Misusing Nonsense
Nonsense draws evil after it.
C. S. Lewis
A few individuals misappropriate the powers of nonsense to manipulate others. The theory developed in this book makes it easier to recognize misuses of nonsense and to blunt their ill effects. This chapter will examine six common patterns or contexts of misusing nonsense. Specifically, nonsense has been used for imposture, bogus prophecies, totalitarian control, mock profundity, pseudoscientific theories, and self-deception.
Imposture
Impostors are colorful, charismatic figures who sometimes come to the attention of forensic psychiatrists and law enforcement officers. Impostors beguile others with fabricated tales of their supposed personal accomplishments and adventures. Impostors pretend to be intelligence agents, military heroes, royalty, or, in one case, a space shuttle pilot. Nonsense is one of impostors’ favorite tools for fooling their gullible admirers.

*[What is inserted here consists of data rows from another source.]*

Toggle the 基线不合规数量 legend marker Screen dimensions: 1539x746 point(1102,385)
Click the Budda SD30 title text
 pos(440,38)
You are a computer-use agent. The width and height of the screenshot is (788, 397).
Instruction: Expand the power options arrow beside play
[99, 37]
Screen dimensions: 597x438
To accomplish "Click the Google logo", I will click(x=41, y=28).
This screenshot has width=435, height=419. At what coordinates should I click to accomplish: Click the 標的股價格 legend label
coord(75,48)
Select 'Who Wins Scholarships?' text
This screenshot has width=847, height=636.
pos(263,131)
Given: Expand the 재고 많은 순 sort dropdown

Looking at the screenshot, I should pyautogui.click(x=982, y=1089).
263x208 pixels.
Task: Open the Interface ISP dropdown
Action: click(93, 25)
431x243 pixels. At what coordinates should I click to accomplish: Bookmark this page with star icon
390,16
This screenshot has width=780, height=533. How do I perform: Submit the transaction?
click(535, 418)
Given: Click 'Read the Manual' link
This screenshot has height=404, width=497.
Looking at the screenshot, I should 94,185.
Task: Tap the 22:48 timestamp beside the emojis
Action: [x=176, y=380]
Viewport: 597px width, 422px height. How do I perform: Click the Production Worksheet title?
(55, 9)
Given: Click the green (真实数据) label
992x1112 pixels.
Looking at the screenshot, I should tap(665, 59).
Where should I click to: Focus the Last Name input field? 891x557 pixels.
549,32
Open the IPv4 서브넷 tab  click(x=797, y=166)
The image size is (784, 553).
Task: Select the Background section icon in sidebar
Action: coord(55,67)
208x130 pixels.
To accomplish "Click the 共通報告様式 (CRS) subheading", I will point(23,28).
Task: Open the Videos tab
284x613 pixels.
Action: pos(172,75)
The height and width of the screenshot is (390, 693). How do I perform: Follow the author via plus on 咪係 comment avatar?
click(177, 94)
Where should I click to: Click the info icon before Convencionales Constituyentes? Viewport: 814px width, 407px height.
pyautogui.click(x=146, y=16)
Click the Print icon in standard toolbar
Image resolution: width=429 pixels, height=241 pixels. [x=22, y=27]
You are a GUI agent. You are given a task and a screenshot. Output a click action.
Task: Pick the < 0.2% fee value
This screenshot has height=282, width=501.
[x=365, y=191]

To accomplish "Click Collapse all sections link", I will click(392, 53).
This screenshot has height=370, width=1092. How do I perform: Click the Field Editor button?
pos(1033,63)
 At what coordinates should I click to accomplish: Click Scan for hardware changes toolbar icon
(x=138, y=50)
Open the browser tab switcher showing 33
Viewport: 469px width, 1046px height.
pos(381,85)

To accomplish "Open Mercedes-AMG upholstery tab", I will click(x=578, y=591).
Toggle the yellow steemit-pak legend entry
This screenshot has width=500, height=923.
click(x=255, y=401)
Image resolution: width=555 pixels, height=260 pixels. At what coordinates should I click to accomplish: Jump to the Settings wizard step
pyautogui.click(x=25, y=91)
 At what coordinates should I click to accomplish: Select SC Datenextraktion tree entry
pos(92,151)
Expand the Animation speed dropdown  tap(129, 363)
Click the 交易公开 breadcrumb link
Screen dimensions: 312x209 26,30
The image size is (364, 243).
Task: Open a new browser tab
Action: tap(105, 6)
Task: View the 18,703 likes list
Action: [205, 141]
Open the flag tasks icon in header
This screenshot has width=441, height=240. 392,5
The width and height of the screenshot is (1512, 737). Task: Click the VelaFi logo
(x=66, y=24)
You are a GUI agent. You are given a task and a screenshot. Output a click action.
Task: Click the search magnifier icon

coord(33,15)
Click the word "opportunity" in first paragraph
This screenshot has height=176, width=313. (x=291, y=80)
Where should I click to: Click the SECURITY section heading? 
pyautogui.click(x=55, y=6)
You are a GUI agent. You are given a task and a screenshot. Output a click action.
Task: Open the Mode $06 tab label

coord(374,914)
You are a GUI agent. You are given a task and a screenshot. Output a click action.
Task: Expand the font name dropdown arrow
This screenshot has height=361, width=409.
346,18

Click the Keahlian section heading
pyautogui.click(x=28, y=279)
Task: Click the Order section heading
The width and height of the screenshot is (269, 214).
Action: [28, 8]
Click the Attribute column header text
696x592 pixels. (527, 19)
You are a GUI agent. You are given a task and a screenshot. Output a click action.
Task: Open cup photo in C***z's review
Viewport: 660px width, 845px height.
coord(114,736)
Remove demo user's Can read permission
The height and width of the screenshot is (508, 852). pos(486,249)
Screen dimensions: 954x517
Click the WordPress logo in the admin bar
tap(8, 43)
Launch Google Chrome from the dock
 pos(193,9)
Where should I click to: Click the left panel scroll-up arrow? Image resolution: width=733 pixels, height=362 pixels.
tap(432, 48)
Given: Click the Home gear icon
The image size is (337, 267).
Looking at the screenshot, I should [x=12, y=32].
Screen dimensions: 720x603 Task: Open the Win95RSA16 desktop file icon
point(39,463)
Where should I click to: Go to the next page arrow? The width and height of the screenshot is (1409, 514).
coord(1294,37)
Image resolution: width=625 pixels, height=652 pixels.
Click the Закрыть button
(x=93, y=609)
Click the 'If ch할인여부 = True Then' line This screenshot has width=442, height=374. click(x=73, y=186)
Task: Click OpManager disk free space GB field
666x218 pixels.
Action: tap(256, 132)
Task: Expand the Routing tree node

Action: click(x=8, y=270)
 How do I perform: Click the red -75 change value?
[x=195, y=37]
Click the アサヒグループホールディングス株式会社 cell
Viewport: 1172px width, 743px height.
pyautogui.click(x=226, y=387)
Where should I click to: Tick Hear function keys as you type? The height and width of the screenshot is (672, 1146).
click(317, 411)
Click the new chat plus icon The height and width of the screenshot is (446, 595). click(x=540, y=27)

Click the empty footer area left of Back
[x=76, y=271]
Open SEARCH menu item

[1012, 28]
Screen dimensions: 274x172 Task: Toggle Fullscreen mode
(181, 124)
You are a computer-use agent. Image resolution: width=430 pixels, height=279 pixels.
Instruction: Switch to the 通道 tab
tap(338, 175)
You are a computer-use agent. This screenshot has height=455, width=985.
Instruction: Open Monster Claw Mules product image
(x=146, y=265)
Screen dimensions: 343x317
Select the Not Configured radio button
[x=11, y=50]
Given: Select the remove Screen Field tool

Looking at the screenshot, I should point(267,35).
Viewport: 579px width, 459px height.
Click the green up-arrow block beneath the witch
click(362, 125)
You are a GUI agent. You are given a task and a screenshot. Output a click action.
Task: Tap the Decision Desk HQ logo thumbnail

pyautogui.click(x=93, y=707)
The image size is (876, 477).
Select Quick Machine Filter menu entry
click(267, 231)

In 1701 a blond, blue-eyed Frenchman who was only seventeen years old appeared in England. He identified himself as Psalmanazar, although nobody ever learned his real name. Psalmanazar told everyone he was a Christianized cannibal from the recently discovered island of Formosa. He ate raw meat and went around semi nude in public. Psalmanazar’s fabricated descriptions of his supposed homeland held people spellbound, and he soon gathered a large following. In 1704 Psalmanazar published an illustrated book describing the customs, religion, and architecture of Formosa, and the book quickly became a major bestseller.
Psalmanazar told his enthralled audiences that Formosans sacrificed eighteen thousand male infants annually as a religious rite. He said that great herds of elephants and giraffes roamed his homeland. He claimed that Formosans lived to be a hundred years old and were rich in gold and silver.
To support the character he invented, Psalmanazar devised a meaningless mock language, complete with a nonsense alphabet, which he claimed was “Formosan.” He made a prayer book and carried it as a prop. Inside were crude drawings of the sun, moon, and stars, together with passages written in his mock language. He pretended to read from the book as he muttered his nonsensical “Formosan prayers.”
Psalmanazar’s nonsense impressed the Bishop of London, who sent the young man to Oxford University to teach his mock language to seminarians. The seminarians were preparing to sail to Formosa as missionaries, so Psalmanazar translated the catechism into “Formosan.” When distinguished linguists examined the document, they declared that Psalmanazar’s nonsense was a real language; they reasoned that such a young man could not have made it up.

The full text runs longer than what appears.